Jobs:
1. Answer these questions using the court ruling on attorneys' fees.
(a) What amount in attorneys' fees and costs do Plaintiffs seek?
(b) What does NCS dispute about Plaintiffs' request?
(c) How does the Court rule on Plaintiffs' request for oral argument?
2. Transcribe the part of the court ruling on attorneys' fees starting with "This matter comes" and going on through "argument is denied.".
3. Write the next part of the court ruling on attorneys' fees, continuing from its last sentence.

Article:
This matter comes before the Court upon review of Plaintiffs' Motion for an Award of Costs and Attorneys' Fees and for Leave to File Post-Judgment Discovery, Defendant National Credit Systems, Inc.'s ("NCS") response in opposition and Plaintiffs' reply. Docs. 79, 92, 95.2 Plaintiffs seek $65,323.00 in attorneys' fees and costs. Doc. 79 at 4. NCS does not dispute Plaintiffs' entitlement to attorneys' fees and costs, but it disputes the reasonableness of the amount requested. See generally Doc. 92. For the reasons stated herein, Plaintiffs' motion will be granted in part and denied in part. As the undersigned did not find oral argument or further testimony necessary to resolution of this motion, Plaintiffs' request for oral argument is denied.

Listed records:
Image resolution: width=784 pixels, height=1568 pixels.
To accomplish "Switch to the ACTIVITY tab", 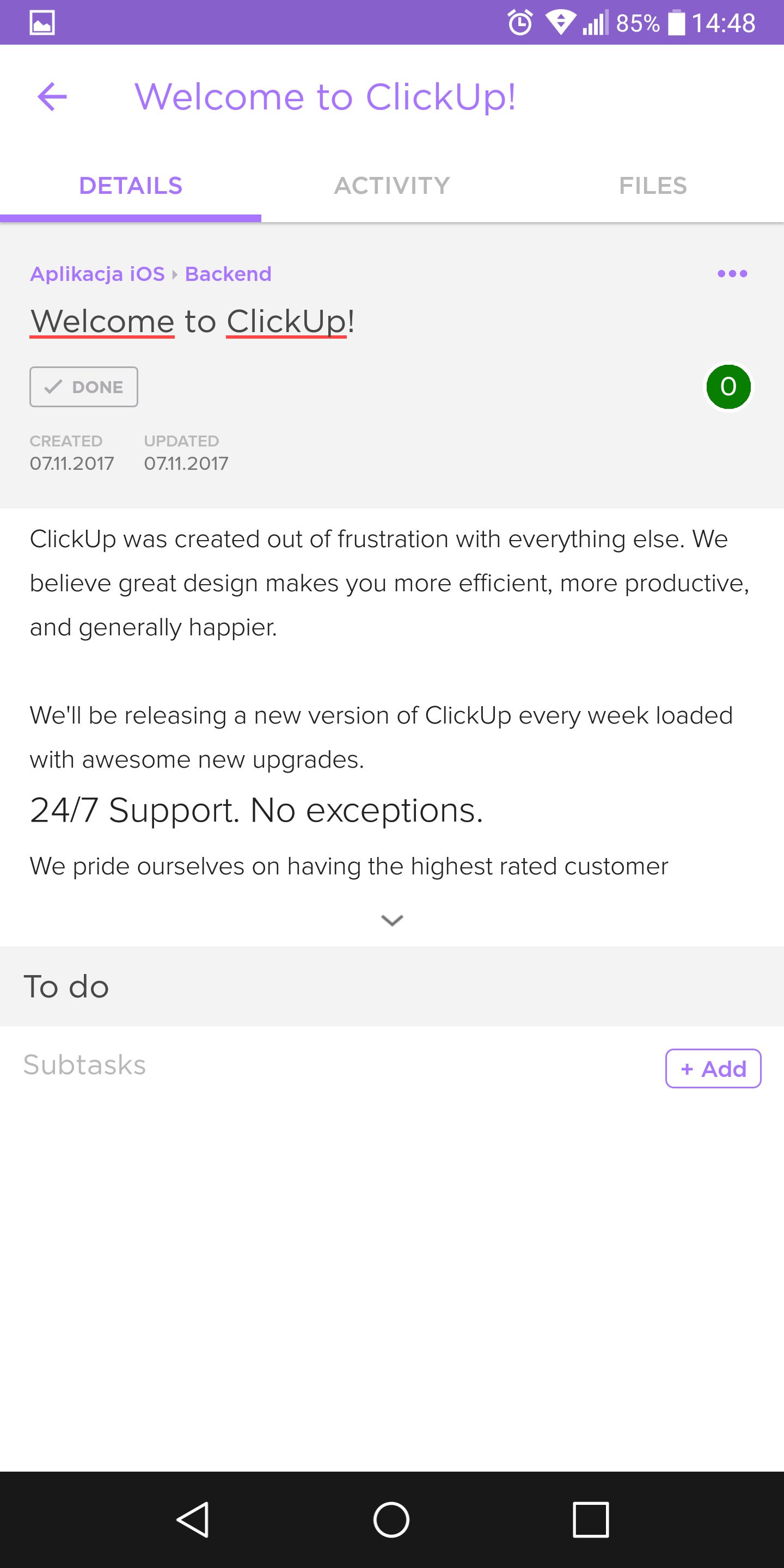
==
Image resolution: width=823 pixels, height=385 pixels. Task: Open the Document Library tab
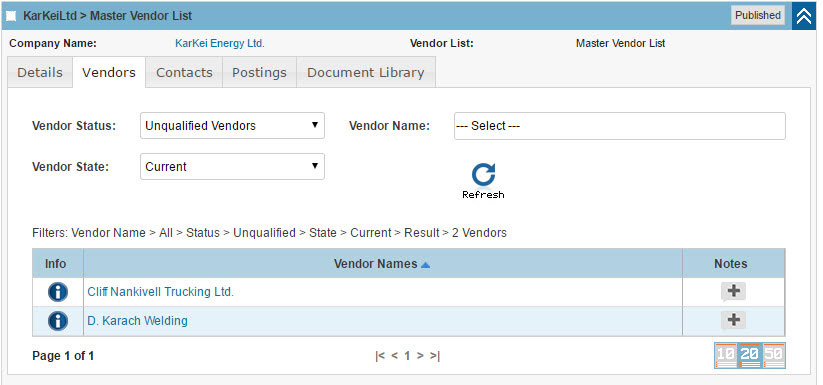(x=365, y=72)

Task-by-task answers:
1.
(a) $65,323.00
(b) The reasonableness of the amount requested
(c) It is denied.

2.
This matter comes before the Court upon review of Plaintiffs' Motion for an Award of Costs and Attorneys' Fees and for Leave to File Post-Judgment Discovery, Defendant National Credit Systems, Inc.'s ("NCS") response in opposition and Plaintiffs' reply. Docs. 79, 92, 95.2 Plaintiffs seek $65,323.00 in attorneys' fees and costs. Doc. 79 at 4. NCS does not dispute Plaintiffs' entitlement to attorneys' fees and costs, but it disputes the reasonableness of the amount requested. See generally Doc. 92. For the reasons stated herein, Plaintiffs' motion will be granted in part and denied in part. As the undersigned did not find oral argument or further testimony necessary to resolution of this motion, Plaintiffs' request for oral argument is denied.

3.
I. Background

On July 11, 2017, Plaintiffs filed a Complaint against NCS, Experian Information Solutions, Inc. ("Experian"), Equifax Information Services, LLC ("Equifax") and Transunion, LLC ("Transunion") under the Fair Credit Reporting Act ("FCRA"), 15 U.S.C. § 1681, et seq., the Fair Debt Collection Practices Act ("FDCPA"), 15 U.S.C. § 1692, et seq., and the Florida Consumer Collection Practices Act ("FCCPA"), Fla. Stat. § 559.55, et seq. Plaintiffs alleged NCS, a debt collector, sent Plaintiffs letters regarding a debt they did not owe and indicated the information would be placed on Plaintiffs' credit history with the three national credit bureaus. Doc. 1 ¶ 13; see also Doc. 1-3 at 2-3. Plaintiffs' credit report from all three national credit bureaus subsequently reported the debt as "past due." Doc. 1 ¶ 14. Thus, Plaintiffs alleged NCS violated the FDCPA, FCCPA and FCRA, and Experian, Equifax and Transunion violated the FCRA. Id. ¶¶ 22-105.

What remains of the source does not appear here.